→ **Information supplied**:

────────────────────

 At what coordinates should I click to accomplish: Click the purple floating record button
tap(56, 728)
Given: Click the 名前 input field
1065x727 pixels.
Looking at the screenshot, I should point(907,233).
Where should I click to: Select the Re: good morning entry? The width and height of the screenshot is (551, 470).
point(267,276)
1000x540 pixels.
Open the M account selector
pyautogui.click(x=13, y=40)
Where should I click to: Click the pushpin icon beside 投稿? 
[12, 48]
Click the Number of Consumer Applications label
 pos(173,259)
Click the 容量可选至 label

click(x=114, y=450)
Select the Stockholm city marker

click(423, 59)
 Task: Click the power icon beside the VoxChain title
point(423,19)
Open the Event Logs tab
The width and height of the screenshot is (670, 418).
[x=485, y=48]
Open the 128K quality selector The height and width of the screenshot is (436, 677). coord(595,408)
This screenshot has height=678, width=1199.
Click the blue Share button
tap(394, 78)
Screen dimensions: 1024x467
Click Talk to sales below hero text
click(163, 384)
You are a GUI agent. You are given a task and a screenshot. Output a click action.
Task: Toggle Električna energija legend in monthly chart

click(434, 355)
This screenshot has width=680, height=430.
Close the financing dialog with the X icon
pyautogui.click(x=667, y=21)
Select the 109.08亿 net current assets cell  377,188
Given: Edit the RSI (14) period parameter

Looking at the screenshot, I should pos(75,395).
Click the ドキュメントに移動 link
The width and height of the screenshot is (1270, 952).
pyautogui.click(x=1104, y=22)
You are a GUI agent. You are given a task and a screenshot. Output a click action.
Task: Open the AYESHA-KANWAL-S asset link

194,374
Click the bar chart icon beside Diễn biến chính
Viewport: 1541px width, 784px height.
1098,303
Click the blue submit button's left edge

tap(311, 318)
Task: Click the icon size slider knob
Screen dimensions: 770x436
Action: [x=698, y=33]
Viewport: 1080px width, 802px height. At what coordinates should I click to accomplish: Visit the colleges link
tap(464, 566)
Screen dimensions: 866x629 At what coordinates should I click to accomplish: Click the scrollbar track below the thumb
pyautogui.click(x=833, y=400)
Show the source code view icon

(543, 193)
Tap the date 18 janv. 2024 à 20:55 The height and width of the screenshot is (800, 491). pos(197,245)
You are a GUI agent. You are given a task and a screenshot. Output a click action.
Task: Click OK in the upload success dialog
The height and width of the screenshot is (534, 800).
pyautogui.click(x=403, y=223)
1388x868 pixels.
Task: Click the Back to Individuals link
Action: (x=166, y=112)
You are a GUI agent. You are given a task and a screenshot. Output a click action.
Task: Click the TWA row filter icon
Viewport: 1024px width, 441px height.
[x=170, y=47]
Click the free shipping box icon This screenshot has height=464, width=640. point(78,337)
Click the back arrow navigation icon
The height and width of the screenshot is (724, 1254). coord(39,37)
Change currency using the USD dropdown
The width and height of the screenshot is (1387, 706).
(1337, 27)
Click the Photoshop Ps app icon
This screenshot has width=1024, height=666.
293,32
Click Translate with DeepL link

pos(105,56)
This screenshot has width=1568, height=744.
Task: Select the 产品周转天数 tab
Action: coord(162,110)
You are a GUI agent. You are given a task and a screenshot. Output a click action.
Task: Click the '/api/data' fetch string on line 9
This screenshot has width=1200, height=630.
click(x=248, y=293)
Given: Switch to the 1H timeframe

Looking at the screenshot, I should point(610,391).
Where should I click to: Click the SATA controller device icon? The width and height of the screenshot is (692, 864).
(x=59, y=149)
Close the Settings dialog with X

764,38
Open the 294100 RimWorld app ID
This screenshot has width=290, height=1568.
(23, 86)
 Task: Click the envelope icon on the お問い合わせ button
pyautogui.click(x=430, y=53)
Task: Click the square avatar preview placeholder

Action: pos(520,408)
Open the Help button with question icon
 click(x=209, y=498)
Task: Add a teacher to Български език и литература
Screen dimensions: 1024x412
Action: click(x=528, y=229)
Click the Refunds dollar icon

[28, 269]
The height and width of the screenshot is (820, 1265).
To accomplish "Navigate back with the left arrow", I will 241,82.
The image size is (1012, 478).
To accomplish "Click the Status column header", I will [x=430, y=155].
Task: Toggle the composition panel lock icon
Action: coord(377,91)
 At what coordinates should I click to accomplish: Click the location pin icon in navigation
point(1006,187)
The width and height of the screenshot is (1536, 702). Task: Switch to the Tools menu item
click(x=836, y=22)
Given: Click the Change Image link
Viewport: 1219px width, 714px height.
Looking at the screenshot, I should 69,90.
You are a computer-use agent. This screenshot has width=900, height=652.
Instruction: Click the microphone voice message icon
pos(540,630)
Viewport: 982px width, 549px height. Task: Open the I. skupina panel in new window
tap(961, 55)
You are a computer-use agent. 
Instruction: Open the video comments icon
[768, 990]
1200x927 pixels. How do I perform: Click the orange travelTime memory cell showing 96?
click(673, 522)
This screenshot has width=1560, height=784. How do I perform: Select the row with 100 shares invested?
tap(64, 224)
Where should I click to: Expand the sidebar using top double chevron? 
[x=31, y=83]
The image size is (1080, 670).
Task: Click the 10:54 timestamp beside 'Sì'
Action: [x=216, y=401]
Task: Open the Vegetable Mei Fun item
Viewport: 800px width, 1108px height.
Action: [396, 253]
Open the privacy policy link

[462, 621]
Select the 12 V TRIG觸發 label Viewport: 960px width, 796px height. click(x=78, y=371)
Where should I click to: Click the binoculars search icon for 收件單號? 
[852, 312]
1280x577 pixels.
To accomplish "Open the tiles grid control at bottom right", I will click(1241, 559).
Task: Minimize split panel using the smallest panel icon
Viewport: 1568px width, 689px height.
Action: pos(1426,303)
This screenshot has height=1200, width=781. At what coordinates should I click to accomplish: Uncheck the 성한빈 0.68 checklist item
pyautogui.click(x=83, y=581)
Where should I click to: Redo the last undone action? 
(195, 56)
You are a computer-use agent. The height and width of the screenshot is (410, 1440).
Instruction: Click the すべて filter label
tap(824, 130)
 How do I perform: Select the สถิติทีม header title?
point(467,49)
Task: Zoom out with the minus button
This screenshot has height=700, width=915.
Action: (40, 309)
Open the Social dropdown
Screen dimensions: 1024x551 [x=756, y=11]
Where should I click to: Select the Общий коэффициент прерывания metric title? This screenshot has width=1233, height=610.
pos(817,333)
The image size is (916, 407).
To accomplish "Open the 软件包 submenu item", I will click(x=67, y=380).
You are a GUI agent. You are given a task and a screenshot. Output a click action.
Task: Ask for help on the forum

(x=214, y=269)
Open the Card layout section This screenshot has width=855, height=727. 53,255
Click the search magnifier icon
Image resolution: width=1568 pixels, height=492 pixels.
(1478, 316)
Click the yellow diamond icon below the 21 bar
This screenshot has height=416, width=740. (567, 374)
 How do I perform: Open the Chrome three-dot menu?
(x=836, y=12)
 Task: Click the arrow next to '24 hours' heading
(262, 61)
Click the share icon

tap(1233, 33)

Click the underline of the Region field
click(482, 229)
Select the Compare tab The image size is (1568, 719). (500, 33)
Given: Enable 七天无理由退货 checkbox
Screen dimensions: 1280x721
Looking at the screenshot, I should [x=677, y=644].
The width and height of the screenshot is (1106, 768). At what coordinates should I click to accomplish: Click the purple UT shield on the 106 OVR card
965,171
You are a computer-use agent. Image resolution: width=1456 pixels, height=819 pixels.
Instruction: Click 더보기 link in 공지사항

────────────────────

→ **Task goal**:
In this exercise, you retype all of the data exactly as it appears above.

→ **Answer section**:
 At what coordinates should I click to accomplish: Click the purple floating record button
tap(56, 728)
Given: Click the 名前 input field
1065x727 pixels.
Looking at the screenshot, I should point(907,233).
Where should I click to: Select the Re: good morning entry? The width and height of the screenshot is (551, 470).
point(267,276)
1000x540 pixels.
Open the M account selector
pyautogui.click(x=13, y=40)
Where should I click to: Click the pushpin icon beside 投稿? 
[12, 48]
Click the Number of Consumer Applications label
 pos(173,259)
Click the 容量可选至 label

click(x=114, y=450)
Select the Stockholm city marker

click(423, 59)
 Task: Click the power icon beside the VoxChain title
point(423,19)
Open the Event Logs tab
The width and height of the screenshot is (670, 418).
[x=485, y=48]
Open the 128K quality selector The height and width of the screenshot is (436, 677). coord(595,408)
This screenshot has height=678, width=1199.
Click the blue Share button
tap(394, 78)
Screen dimensions: 1024x467
Click Talk to sales below hero text
click(163, 384)
You are a GUI agent. You are given a task and a screenshot. Output a click action.
Task: Toggle Električna energija legend in monthly chart

click(434, 355)
This screenshot has width=680, height=430.
Close the financing dialog with the X icon
pyautogui.click(x=667, y=21)
Select the 109.08亿 net current assets cell  377,188
Given: Edit the RSI (14) period parameter

Looking at the screenshot, I should pos(75,395).
Click the ドキュメントに移動 link
The width and height of the screenshot is (1270, 952).
pyautogui.click(x=1104, y=22)
You are a GUI agent. You are given a task and a screenshot. Output a click action.
Task: Open the AYESHA-KANWAL-S asset link

194,374
Click the bar chart icon beside Diễn biến chính
Viewport: 1541px width, 784px height.
1098,303
Click the blue submit button's left edge

tap(311, 318)
Task: Click the icon size slider knob
Screen dimensions: 770x436
Action: [x=698, y=33]
Viewport: 1080px width, 802px height. At what coordinates should I click to accomplish: Visit the colleges link
tap(464, 566)
Screen dimensions: 866x629 At what coordinates should I click to accomplish: Click the scrollbar track below the thumb
pyautogui.click(x=833, y=400)
Show the source code view icon

(543, 193)
Tap the date 18 janv. 2024 à 20:55 The height and width of the screenshot is (800, 491). pos(197,245)
You are a GUI agent. You are given a task and a screenshot. Output a click action.
Task: Click OK in the upload success dialog
The height and width of the screenshot is (534, 800).
pyautogui.click(x=403, y=223)
1388x868 pixels.
Task: Click the Back to Individuals link
Action: (x=166, y=112)
You are a GUI agent. You are given a task and a screenshot. Output a click action.
Task: Click the TWA row filter icon
Viewport: 1024px width, 441px height.
[x=170, y=47]
Click the free shipping box icon This screenshot has height=464, width=640. point(78,337)
Click the back arrow navigation icon
The height and width of the screenshot is (724, 1254). coord(39,37)
Change currency using the USD dropdown
The width and height of the screenshot is (1387, 706).
(1337, 27)
Click the Photoshop Ps app icon
This screenshot has width=1024, height=666.
293,32
Click Translate with DeepL link

pos(105,56)
This screenshot has width=1568, height=744.
Task: Select the 产品周转天数 tab
Action: coord(162,110)
You are a GUI agent. You are given a task and a screenshot. Output a click action.
Task: Click the '/api/data' fetch string on line 9
This screenshot has width=1200, height=630.
click(x=248, y=293)
Given: Switch to the 1H timeframe

Looking at the screenshot, I should point(610,391).
Where should I click to: Click the SATA controller device icon? The width and height of the screenshot is (692, 864).
(x=59, y=149)
Close the Settings dialog with X

764,38
Open the 294100 RimWorld app ID
This screenshot has width=290, height=1568.
(23, 86)
 Task: Click the envelope icon on the お問い合わせ button
pyautogui.click(x=430, y=53)
Task: Click the square avatar preview placeholder

Action: pos(520,408)
Open the Help button with question icon
 click(x=209, y=498)
Task: Add a teacher to Български език и литература
Screen dimensions: 1024x412
Action: click(x=528, y=229)
Click the Refunds dollar icon

[28, 269]
The height and width of the screenshot is (820, 1265).
To accomplish "Navigate back with the left arrow", I will 241,82.
The image size is (1012, 478).
To accomplish "Click the Status column header", I will [x=430, y=155].
Task: Toggle the composition panel lock icon
Action: coord(377,91)
 At what coordinates should I click to accomplish: Click the location pin icon in navigation
point(1006,187)
The width and height of the screenshot is (1536, 702). Task: Switch to the Tools menu item
click(x=836, y=22)
Given: Click the Change Image link
Viewport: 1219px width, 714px height.
Looking at the screenshot, I should 69,90.
You are a computer-use agent. This screenshot has width=900, height=652.
Instruction: Click the microphone voice message icon
pos(540,630)
Viewport: 982px width, 549px height. Task: Open the I. skupina panel in new window
tap(961, 55)
You are a computer-use agent. 
Instruction: Open the video comments icon
[768, 990]
1200x927 pixels. How do I perform: Click the orange travelTime memory cell showing 96?
click(673, 522)
This screenshot has width=1560, height=784. How do I perform: Select the row with 100 shares invested?
tap(64, 224)
Where should I click to: Expand the sidebar using top double chevron? 
[x=31, y=83]
The image size is (1080, 670).
Task: Click the 10:54 timestamp beside 'Sì'
Action: [x=216, y=401]
Task: Open the Vegetable Mei Fun item
Viewport: 800px width, 1108px height.
Action: [396, 253]
Open the privacy policy link

[462, 621]
Select the 12 V TRIG觸發 label Viewport: 960px width, 796px height. click(x=78, y=371)
Where should I click to: Click the binoculars search icon for 收件單號? 
[852, 312]
1280x577 pixels.
To accomplish "Open the tiles grid control at bottom right", I will click(1241, 559).
Task: Minimize split panel using the smallest panel icon
Viewport: 1568px width, 689px height.
Action: pos(1426,303)
This screenshot has height=1200, width=781. At what coordinates should I click to accomplish: Uncheck the 성한빈 0.68 checklist item
pyautogui.click(x=83, y=581)
Where should I click to: Redo the last undone action? 
(195, 56)
You are a computer-use agent. The height and width of the screenshot is (410, 1440).
Instruction: Click the すべて filter label
tap(824, 130)
 How do I perform: Select the สถิติทีม header title?
point(467,49)
Task: Zoom out with the minus button
This screenshot has height=700, width=915.
Action: (40, 309)
Open the Social dropdown
Screen dimensions: 1024x551 [x=756, y=11]
Where should I click to: Select the Общий коэффициент прерывания metric title? This screenshot has width=1233, height=610.
pos(817,333)
The image size is (916, 407).
To accomplish "Open the 软件包 submenu item", I will click(x=67, y=380).
You are a GUI agent. You are given a task and a screenshot. Output a click action.
Task: Ask for help on the forum

(x=214, y=269)
Open the Card layout section This screenshot has width=855, height=727. 53,255
Click the search magnifier icon
Image resolution: width=1568 pixels, height=492 pixels.
(1478, 316)
Click the yellow diamond icon below the 21 bar
This screenshot has height=416, width=740. (567, 374)
 How do I perform: Open the Chrome three-dot menu?
(x=836, y=12)
 Task: Click the arrow next to '24 hours' heading
(262, 61)
Click the share icon

tap(1233, 33)

Click the underline of the Region field
click(482, 229)
Select the Compare tab The image size is (1568, 719). (500, 33)
Given: Enable 七天无理由退货 checkbox
Screen dimensions: 1280x721
Looking at the screenshot, I should [x=677, y=644].
The width and height of the screenshot is (1106, 768). At what coordinates should I click to accomplish: Click the purple UT shield on the 106 OVR card
965,171
You are a computer-use agent. Image resolution: width=1456 pixels, height=819 pixels.
Instruction: Click 더보기 link in 공지사항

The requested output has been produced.